■ **AVAILABLE RECORDS**
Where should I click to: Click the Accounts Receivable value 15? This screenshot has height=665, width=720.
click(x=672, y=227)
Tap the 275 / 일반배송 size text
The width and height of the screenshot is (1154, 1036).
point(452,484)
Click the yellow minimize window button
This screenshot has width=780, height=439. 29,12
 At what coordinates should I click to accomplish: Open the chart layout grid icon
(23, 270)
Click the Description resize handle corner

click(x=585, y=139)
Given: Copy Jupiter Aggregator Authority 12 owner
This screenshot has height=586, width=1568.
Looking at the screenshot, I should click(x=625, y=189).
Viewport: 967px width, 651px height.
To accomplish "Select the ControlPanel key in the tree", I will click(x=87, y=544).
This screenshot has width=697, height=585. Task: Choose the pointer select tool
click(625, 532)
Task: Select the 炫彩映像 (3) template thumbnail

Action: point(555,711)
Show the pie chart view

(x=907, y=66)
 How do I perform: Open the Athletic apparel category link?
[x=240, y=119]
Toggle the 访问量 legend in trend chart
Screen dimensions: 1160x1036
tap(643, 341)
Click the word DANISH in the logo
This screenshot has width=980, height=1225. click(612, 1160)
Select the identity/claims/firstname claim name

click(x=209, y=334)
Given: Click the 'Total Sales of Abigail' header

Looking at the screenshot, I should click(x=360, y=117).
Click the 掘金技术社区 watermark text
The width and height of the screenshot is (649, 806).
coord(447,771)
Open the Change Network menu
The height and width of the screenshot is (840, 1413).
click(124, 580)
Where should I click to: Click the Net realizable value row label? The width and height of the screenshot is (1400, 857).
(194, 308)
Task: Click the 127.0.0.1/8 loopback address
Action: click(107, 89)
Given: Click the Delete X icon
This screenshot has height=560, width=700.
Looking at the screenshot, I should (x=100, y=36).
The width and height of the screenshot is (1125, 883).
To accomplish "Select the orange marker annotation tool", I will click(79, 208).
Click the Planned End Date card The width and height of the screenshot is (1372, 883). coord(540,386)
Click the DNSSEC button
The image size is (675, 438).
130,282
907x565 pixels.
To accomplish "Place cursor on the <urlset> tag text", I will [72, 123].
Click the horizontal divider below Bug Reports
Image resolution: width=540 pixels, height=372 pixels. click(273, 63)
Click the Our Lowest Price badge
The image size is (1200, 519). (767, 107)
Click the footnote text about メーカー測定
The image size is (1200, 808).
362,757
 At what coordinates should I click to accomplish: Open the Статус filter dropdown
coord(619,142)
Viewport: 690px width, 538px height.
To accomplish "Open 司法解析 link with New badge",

■ **YOUR TASK**
Everything from the line with "The image size is (1200, 808)." through the last line of the entries is to be written out again, unchanged; nothing else belongs in the answer.

■ **SOLVED EXERCISE**
The image size is (1200, 808).
362,757
 At what coordinates should I click to accomplish: Open the Статус filter dropdown
coord(619,142)
Viewport: 690px width, 538px height.
To accomplish "Open 司法解析 link with New badge",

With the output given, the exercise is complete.